The Calgary-based regulator ordered Spectra in 2015 to "identify and correct its management system failures" after it logged over two dozen safety and security incidents at its Canadian plants and facilities.
That order was “not related” to the worker injury, said Enbridge spokesman Jesse Semko, in an emailed response to questions.
"Enbridge responded to an incident on July 25, 2017 at the McMahon Gas Plant in Taylor, British Columbia that involved the failure of a sulphur tube, resulting in injuries to a worker,” said Semko.
“The worker received first aid and was transported to a hospital. An investigation was initiated and corrective actions have been implemented, including more stringent procedures for the wearing of personal protective equipment and revisions to the plant’s integrity management plan.”
Semko declined to provide copies of any investigation reports or other documentation related to the injury, and did not answer a question about why the company declined to provide that.
Semko also declined to name the worker, answer questions about the worker’s current status with the company, or describe its reaction to the injury being labeled as “serious” by the safety board.
The day after the incident, on July 26, 2017, plant management issued a notice that said it was “experiencing operational issues that have reduced the facility's output.” It asked its suppliers to cut their supply of raw gas by half. On July 28, it issued another notice saying it returned to full service.
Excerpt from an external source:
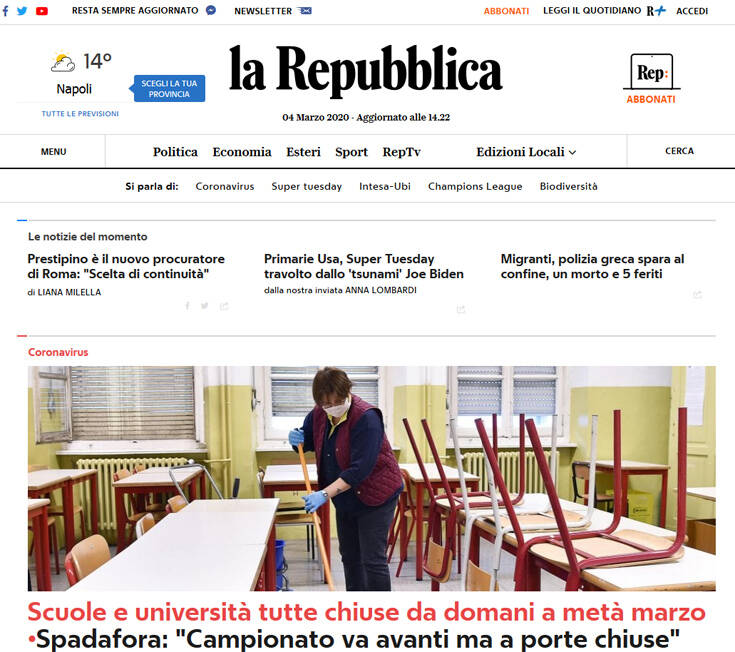Open the CERCA search field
Semko declined to answer questions about whether the July 26 notice was connected with the injury.
'Molten sulphur spat out' of equipment
The safety board’s report from that day, according to TSB media relations consultant Eric Collard, revealed that the worker was injured while checking a valve.
“Due to steam expansion...molten sulphur spat out. Worker was struck by a combination of sulphur and water on hand and lower sternum,” the report reads, according to Collard.
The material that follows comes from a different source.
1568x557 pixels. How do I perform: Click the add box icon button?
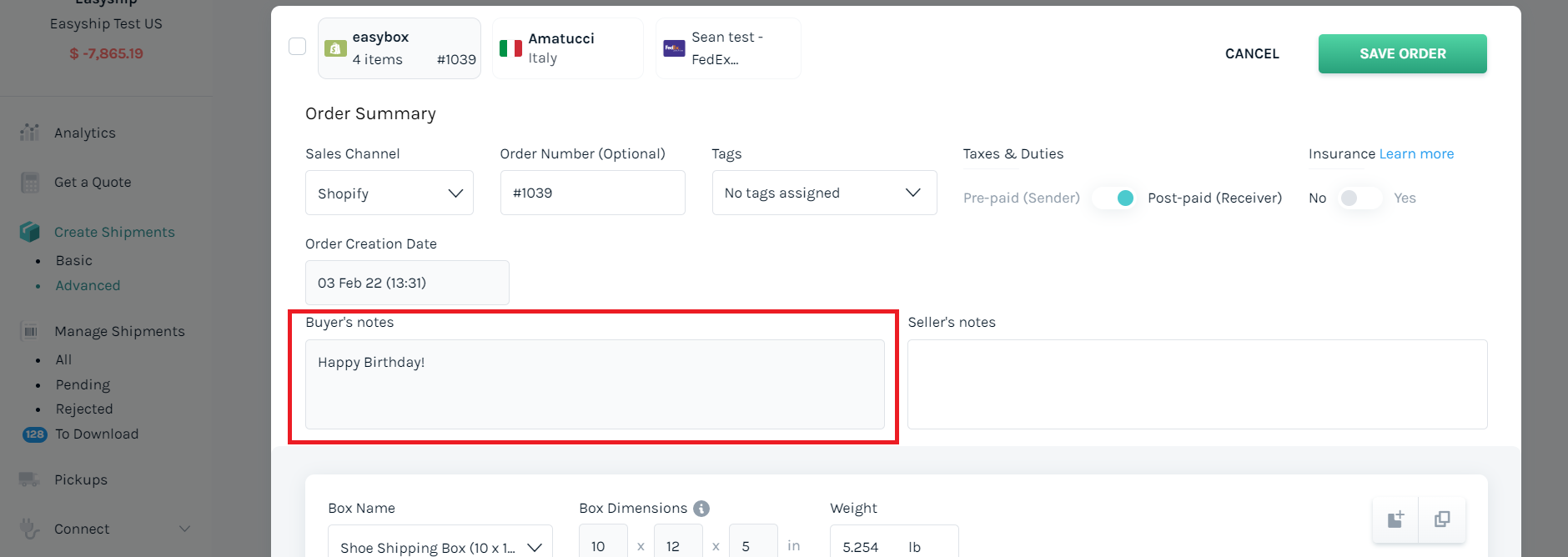[x=1395, y=519]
“Worker sustained second-degree burns to lower left hand and wrist and first- and second-degree burns to lower mid-section.”
Despite the injury being labeled "serious," it was logged by the safety board as a "class 5" occurrence, the lowest level of the agency's investigation process.
Class 5 incidents aren't considered serious enough to trigger an inquiry, for example. Nevertheless, the data is recorded for "possible safety analysis, statistical reporting, or archival purposes."
The NEB also recorded the injury in its database of incidents, under the category of "substandard conditions, defective tools, equipment or materials."
The regulator listed "job or system factors, inadequate engineering, inadequate standards, specifications and/or design criteria" as the reason why the injury happened.
It said no NEB staff were deployed, and it didn't log any information in a section for how the incident was discovered.
NEB spokeswoman Chantal Macleod declined to provide more details, directing further questions to its database and the Ottawa-based safety board.